Yine aynı Kanunun 298/2. maddesinde; gerekçeli kararın tefhim edilen hüküm sonucuna aykırı olamayacağı düzenlenmiştir. Esasen kısa kararı yazıp tefhim etmekle davadan elini çekmiş olan hakimin artık bu kararını değiştirmesine yasal olanak da yoktur. Kısa kararla gerekçeli kararın birbirinden farklı olması, yargılamanın aleniyeti ve kararların alenen tefhim olunmasına ilişkin Anayasanın 141.maddesi ile HMK"nun yukarıda değinilen emredici nitelikteki maddelerine de aykırı bir durum yaratır. Ayrıca bu husus kamu düzeni ile ilgili olup, re"sen gözetilmesi yasa ile hakime yüklenmiş bir görevdir.
Somut olayda; Mahkemece, şikayetçi borçlunun yüzüne karşı verilen kısa kararın 6. bendinde “ Karar tarihinde yürürlükte olan AAÜT ne göre 500,00 TL vekalet ücretinin davalıdan alınarak davacıya verilmesine” karar verilmesine karşı, gerekçeli kararda vekalet ücretine ilişkin 6. bendin hüküm kısmından çıkarıldığı, bu şekilde kısa kararla gerekçeli karar arasında çelişki meydana getirildiği görülmektedir. 10.4.1992 tarih ve 1991/7 E.-1992/4 K. sayılı Yargıtay İçtihadı Birleştirme Kararı"na göre kısa kararla gerekçeli kararın çelişkili olması bozma nedeni olup, bu durumda mahkemece, anılan İçtihadı Birleştirme Kararı"nda da belirtildiği gibi, bozmadan önce verilen kararla bağlı olmaksızın aradaki çelişkiyi giderecek şekilde yeniden karar verilebilmesi için hükmün bozulması gerekmiştir.

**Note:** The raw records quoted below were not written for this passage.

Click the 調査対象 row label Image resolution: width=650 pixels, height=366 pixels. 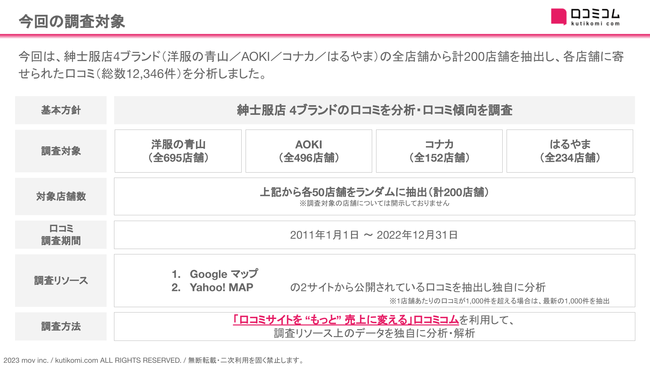pos(61,151)
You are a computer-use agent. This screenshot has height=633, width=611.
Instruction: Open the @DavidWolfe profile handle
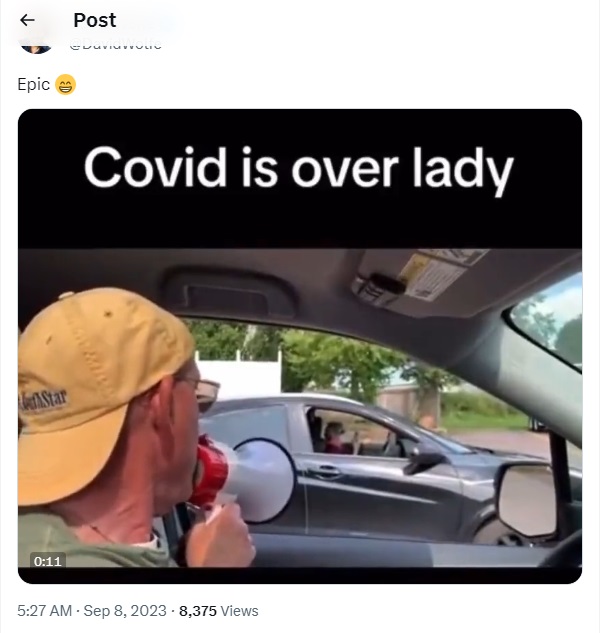point(115,44)
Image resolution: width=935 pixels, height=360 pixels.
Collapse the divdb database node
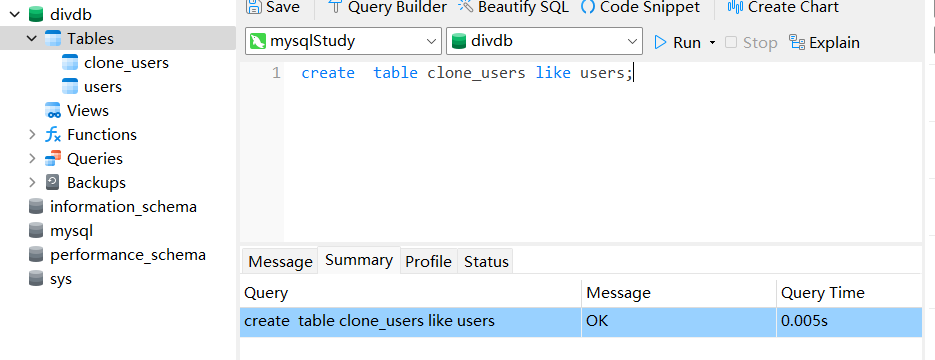pyautogui.click(x=16, y=14)
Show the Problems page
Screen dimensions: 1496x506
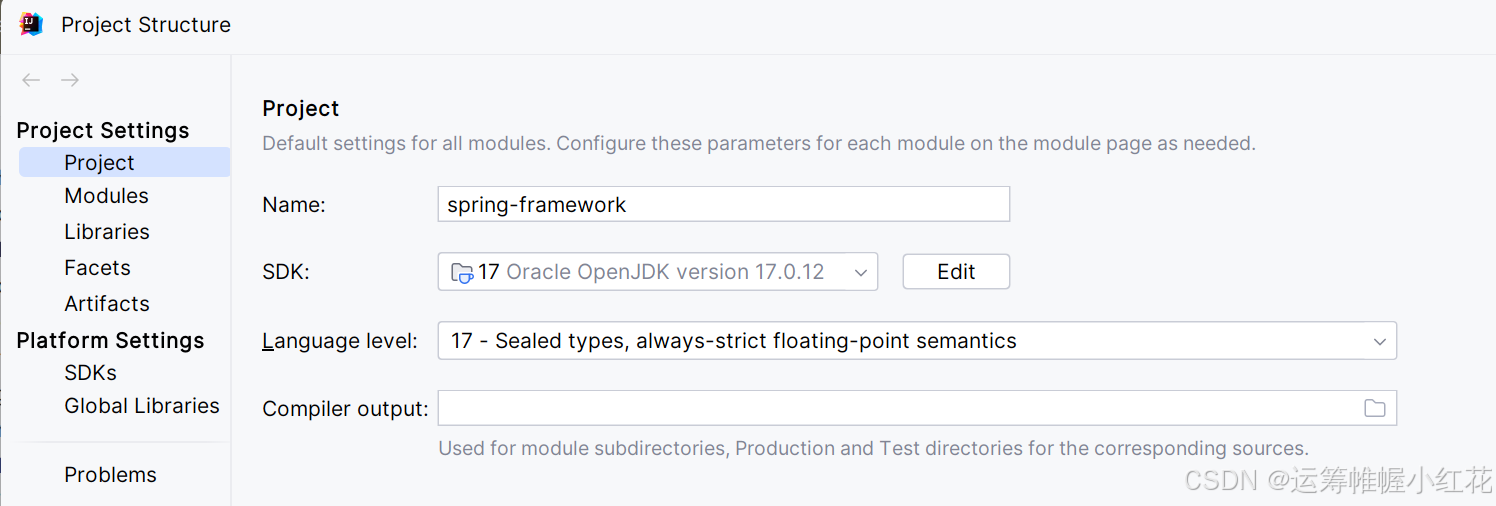click(110, 475)
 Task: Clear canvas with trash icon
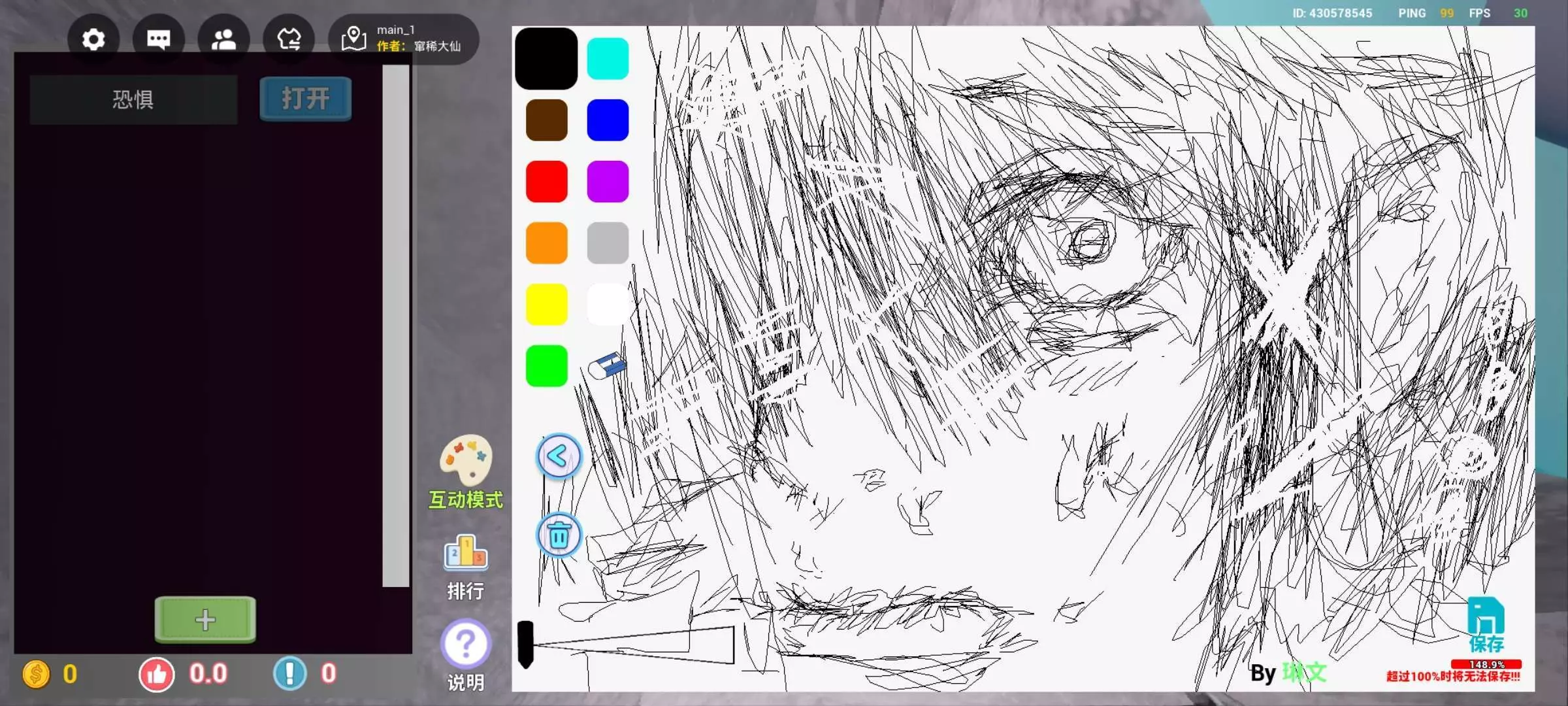(559, 536)
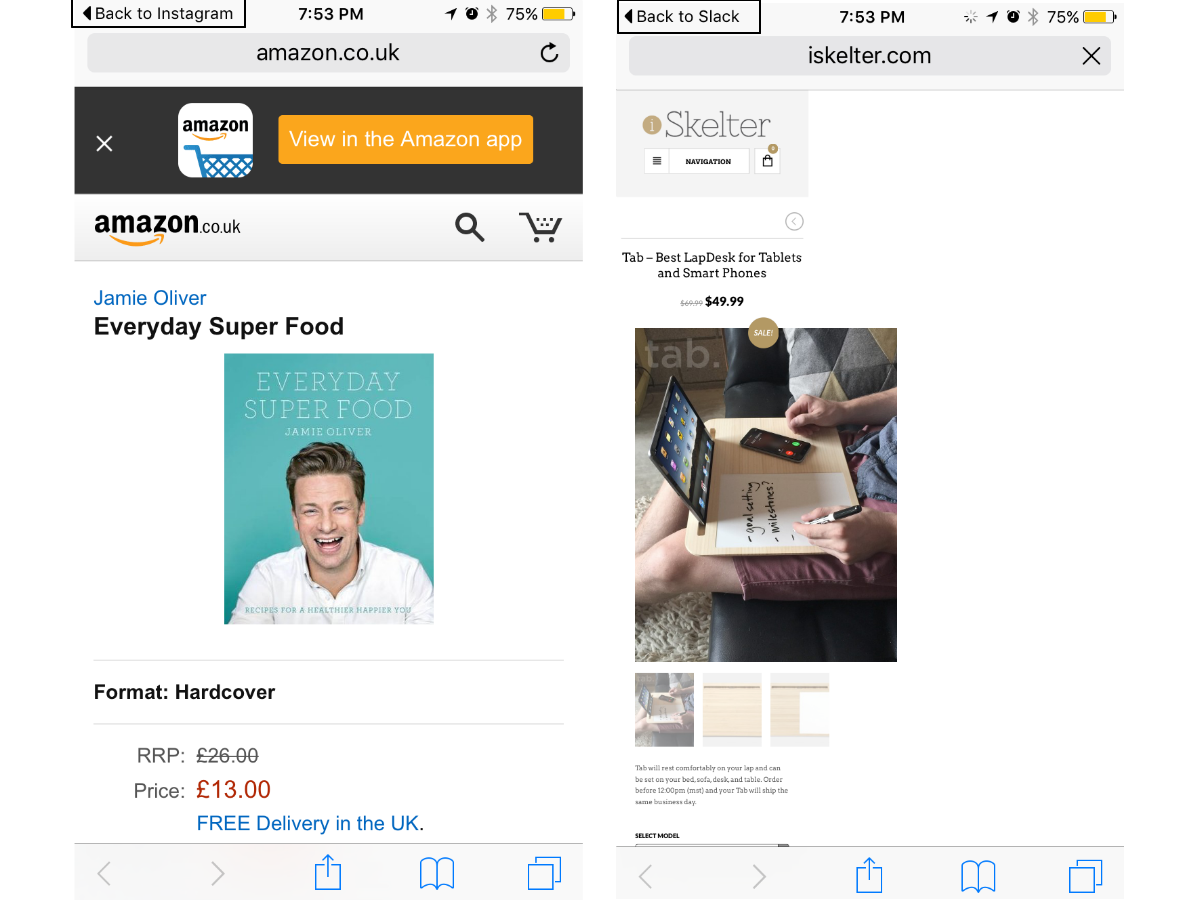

SONUÇ : Mahkeme kararının yukarıda yazılı nedenlerle İİK 366 ve HUMK’nun 428. maddeleri uyarınca (BOZULMASINA), bozma nedenine göre tarafların sair temyiz itirazlarının şimdilik incelenmesine yer olmadığına, peşin alınan harcın istek halinde iadesine, ilamın tebliğinden itibaren 10 gün içinde karar düzeltme yolu açık olmak üzere, 30.04.2014 gününde oybirliğiyle karar verildi.